I’ll never forget the fun we had. BTW, new Presents writer Sabrina Philips actually sold the first book she wrote after Sharon’s class, so if you have a hankering to learn how to write (and see some Italian roses) you should check it out.
Skydiving—is it necessary?
Roark is all about the danger. He’s so alpha that when he lived in Alaska, he enjoyed skydiving!
You’re not going to believe this, but I’ve jumped out of a perfectly nice plane myself. It wasn’t my idea, believe me. I did it to keep my husband company (yup, another man who’s all about the danger!).
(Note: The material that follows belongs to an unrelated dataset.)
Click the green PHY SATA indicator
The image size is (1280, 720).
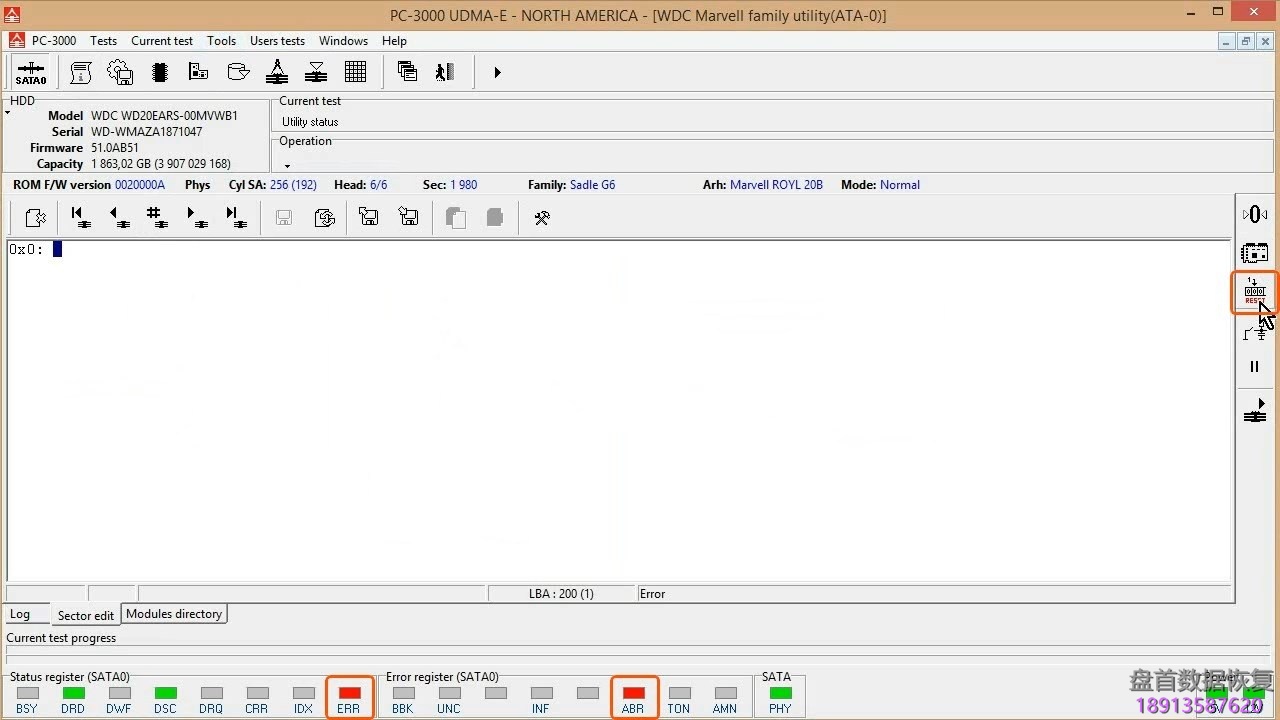(x=780, y=693)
I don’t have a picture of me jumping out of the plane, but just imagine me looking green and sick on the plane ride up, looking green and sick as I step out of the plane into nothing but air, then green and sick as I plummet to the ground tied to my instructor.
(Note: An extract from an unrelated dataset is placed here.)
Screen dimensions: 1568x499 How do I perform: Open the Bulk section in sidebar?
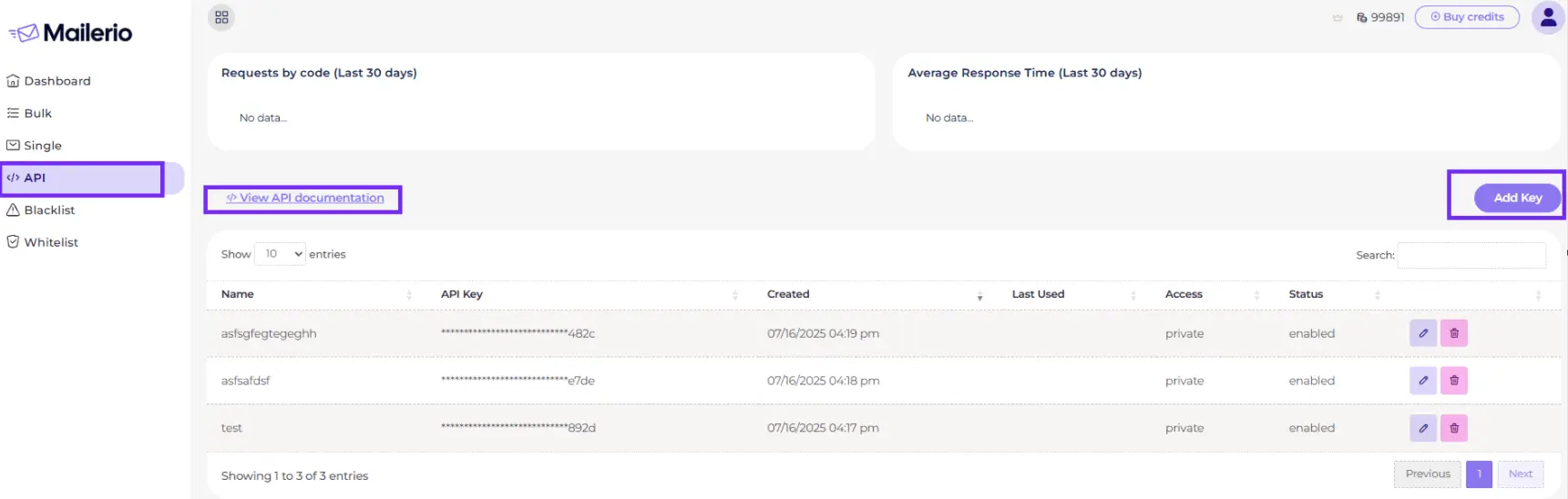tap(37, 114)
Some people love skydiving, but I’ll leave it to fearless (crazy?) alpha types. Just leave me chilling in the kitchen baking cookies—or possibly at a day spa getting a massage.
Paolo’s house
Sharp-eyed readers will recognize a familiar name in the person who lends Roark his house in Hawaii…the incredible Kauai estate belongs to Paolo Caretti, the hero of Caretti’s Forced Bride.
At Last
After Roark ruthlessly wins a dance with Lia at a charity auction, they dance to the Etta James standard “At Last.” It’s been a popular song lately, but I’ve loved it since I heard it in the Rain Man soundtrack in high school—long before Beyoncé sang it for the Obamas’ romantic moment during their inauguration last February.
Roark Navarre’s name
I fell absolutely in love with this hero. Insanely, passionately adored him. In fact, I ended up creating his name as an amalgam of two of my all-time favorite romantic heroes as a girl—Kathleen Woodiwiss’s character Roark (from her book Shanna) and the brutal Navarre from the movie Ladyhawke. Droooool-worthy.
Roark and Lia’s return
I loved this book so passionately, I couldn’t let the characters—or the roses and medieval castle—go.
If you’re interested in finding out what happened next to Roark, Lia and their family, keep your eyes out for Bought: The Greek’s Baby in early 2010, in which Roark and Lia play a very critical role in someone else’s love story.